Finalmente sono riuscito ad immortalare un’alba. Non era delle migliori, lo ammetto. Una leggera bruma ha reso i colori di questo sole che sorge molto più simili ad un tramonto, ma ciò che è stato bello non sono gli scatti risultanti, ma il percorso seguito per ottenerli.
Sveglia alle 5:45.
La tragedia nel rendermi conto che era ancora buio.
L’attesa dello schiarirsi con il corpo avvolto nel sacco a pelo, sul pavimento della casupola sul monte che ci ha ospitati.
Piazzare la mia fida Canon Powershot G6 sul largo muretto rivestito in cotto che delimita il terrazzo.
Attendere di vedere lo spicchio di sole che sorge, con sotto il fantasma di una nave passeggeri che passa e che il buon Mattia ha sostenuto fosse una nuvola fino a quando la ragione non ha prevalso sul suo sonno da tricheco.


Sperare (vanamente) nel dissolversi della bruma, per cogliere quei colori pastello tipici di un’alba serena.
Seguire l’ultima caccia dei pipistrelli, prima del loro ritiro nei rifugi protetti dal sole e dal calore che sicuramente trovano chissà dove.
Ascoltare i primi cinguettii degli uccelli, scorgere i loro primi timidi voli, seguirli per vederli atterrare vicino alle piccole pozze d’acqua create dall’umidità della notte, per abbeverarsi, impavidi nell’ora in cui, solitamente, nessuno li disturba.
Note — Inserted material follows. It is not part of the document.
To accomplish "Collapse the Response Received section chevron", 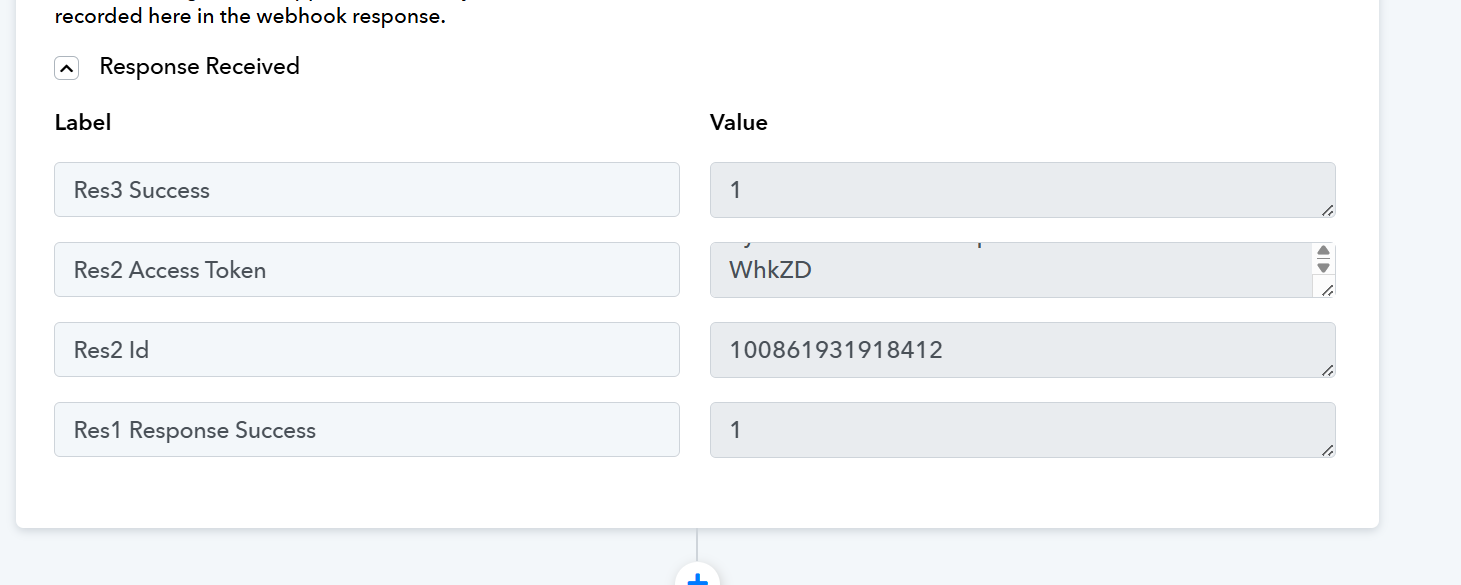I will 66,68.
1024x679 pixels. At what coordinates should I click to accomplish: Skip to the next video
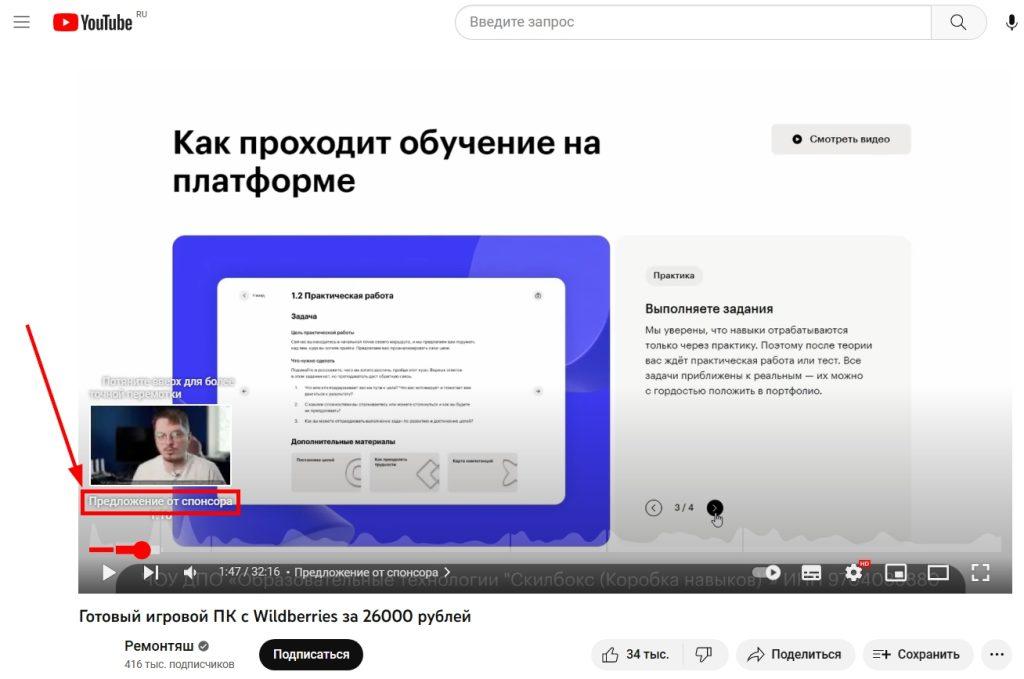coord(150,572)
Vedere i primi veicoli del mattino, o forse gli ultimi della notte, sfrecciare sul lungomare.
Cominciare ad avere difficoltà nell’ascoltare il rumore del mare, che fino a pochi istanti prima era stato l’unico suono udibile, sovrastato dal rumore del giorno.
Ammirare la palla di fuoco che comincia ad emanare il calore e la luce che gli sono propri.


Nel frattempo pensare, vagare con la mente, ricordare.
Un pensiero ad un’amica speciale che non sentivo da tanto tempo, con la quale avrei condiviso volentieri la vista dell’alba.
Tradurre questo pensiero in un misero sms, sperando che lei colga la gioia che questo pensiero mi ha dato nel preciso istante in cui la mia mente lo ha generato.
Attendere ancora un sole migliore, un riflesso più nitido, un colore più esaltante, lo scatto perfetto che non arriverà mai.